A maioria das companhias aéreas brasileiras duraram pouco

Qual é a maneira mais fácil de se tornar um milionário? Resposta: Ser um bilionário e abrir uma companhia aérea. 

Essa frase resume o quão difícil é o setor aéreo, não só no Brasil mas no mundo inteiro. As companhias aéreas estão sujeitas a vários fatores que elas não podem controlar, tornando difícil de ser um negócio consistentemente lucrativo. 

Já foram criadas mais de 100 companhias aéreas no Brasil 
Os brasileiros estão acostumados a ler nos jornais sobre três ou quatro grandes companhias aéreas nacionais, porém o Brasil já teve mais de uma centena de companhias. A maioria delas faliu ou foi comprada por outra companhia aérea, refletindo a dificuldade de se manter nesse setor.

O Brasil teve duas grandes explosões no número de companhias aéreas: a primeira no final da Segunda Guerra Mundial, no embalo do DC-3, e outra com a desregulamentação do setor aéreo na década de 90. Nas duas vezes o setor logo depois passou por um processo de consolidação com várias companhias aéreas falindo ou sendo compradas, reduzindo o número para três ou quatro grandes e algumas poucas regionais. A seguir vamos falar um pouco de cada período da aviação comercial brasileira.


Nas asas da Alemanha, França e EUA
Ao pesquisar sobre os primórdios da aviação comercial brasileira, as origens alemãs são facilmente encontradas com a criação das duas primeiras companhias aéreas brasileiras Varig e Syndicato Condor (Cruzeiro), respectivamente. O interesse da Alemanha estava ligado ao fim da Primeira Guerra Mundial, onde o Tratado de Versalhes proibiu a construção de aviões militares na Alemanha. Dessa forma, enquanto os Estados Unidos investiam na aviação militar, os alemães focaram na aviação comercial. Desde o início do século XX a Alemanha começou a estabelecer áreas de influência na América Latina, buscando mercados para seus produtos e matéria-prima para suas fábricas, com objetivo de superar sua limitação territorial e a depressão alemã. Enquanto a Varig se tornou uma companhia regional independente, a Syndicato Condor tinha ligação direta com a Lufthansa, sendo usada como uma subsidiária regional para alimentar os voos da companhia alemã para o Brasil e América do Sul. Com investimentos da matriz na Alemanha, a Syndicato Condor logo se tornou a maior companhia aérea do Brasil, com quase 20 aeronaves já em 1933. A Alemanha também tratou de equipar a frota de quase todas as companhias aéreas brasileiras da época com suas aeronaves. A mais famosa foi o Junkers JU-52, que operou na Syndicato CondorVarig e Vasp

Menos conhecido foi a participação da França no inicio da aviação comercial brasileira. Quando a companhia aérea francesa, Latécoère, iniciou estudos para criar uma rota para a América do Sul na década de 1920, o Brasil pediu que a empresa criasse uma subsidiária brasileira. Em 1927 foi criada a CBEA, depois conhecida como Aéropostale. Ao contrário da Syndicato Condor, que expandiu pelo Brasil e América Latina, a subsidiária da companhia aérea francesa apenas baseava alguns aviões no Brasil para completar o trajeto entre a Europa e a América do Sul. A Aéropostale brasileira ligava desde o nordeste até o sul, conectando com os voos que vinham da costa norte da África para o nordeste brasileiro e os voos que vinham do Uruguai e Argentina para o sul do Brasil. Porém a Aéropostale durou pouco tempo, sendo substituída pela Air France no inicio dos anos 30.

* Informações extraídas
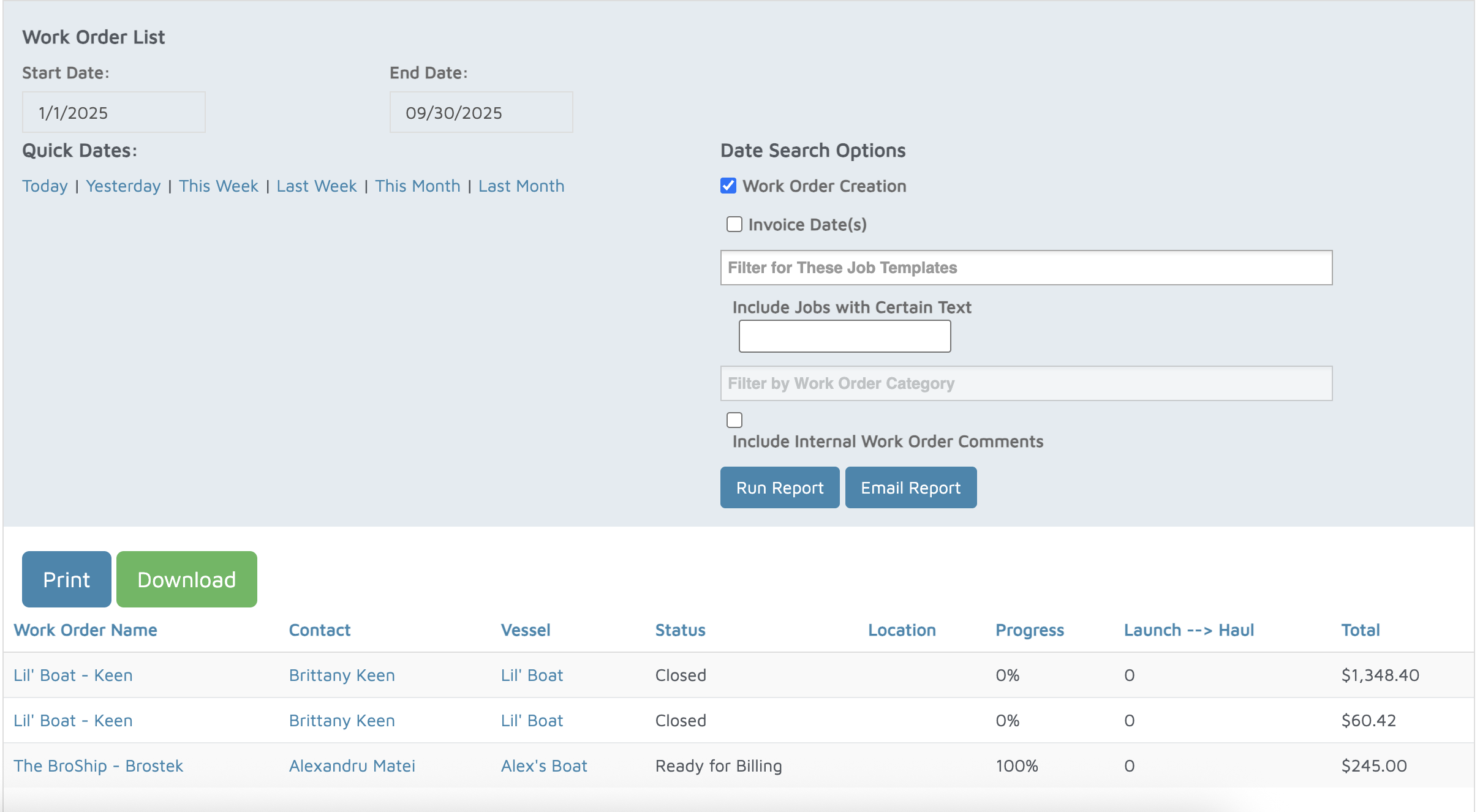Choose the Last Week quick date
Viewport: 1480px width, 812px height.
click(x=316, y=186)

* * *

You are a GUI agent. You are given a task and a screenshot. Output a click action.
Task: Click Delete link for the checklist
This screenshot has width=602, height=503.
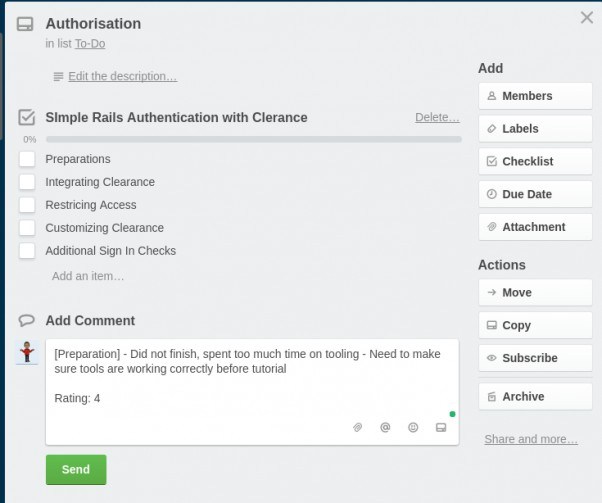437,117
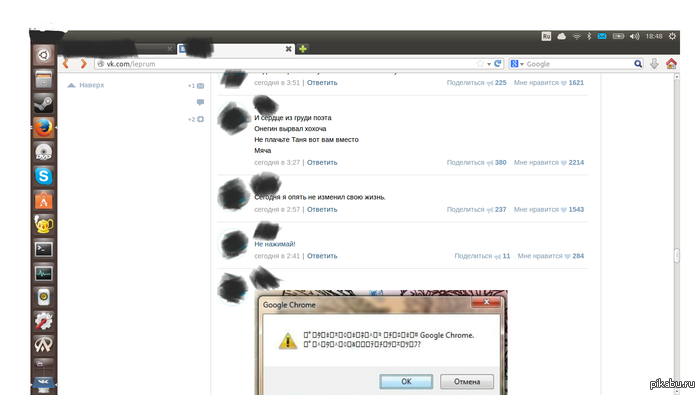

* Requisitos
Segundo o texto de origem, em que ano foi criada a CBEA? Por favor, baseie-se somente no texto de origem.

* Resposta
A CBEA foi criada em 1927.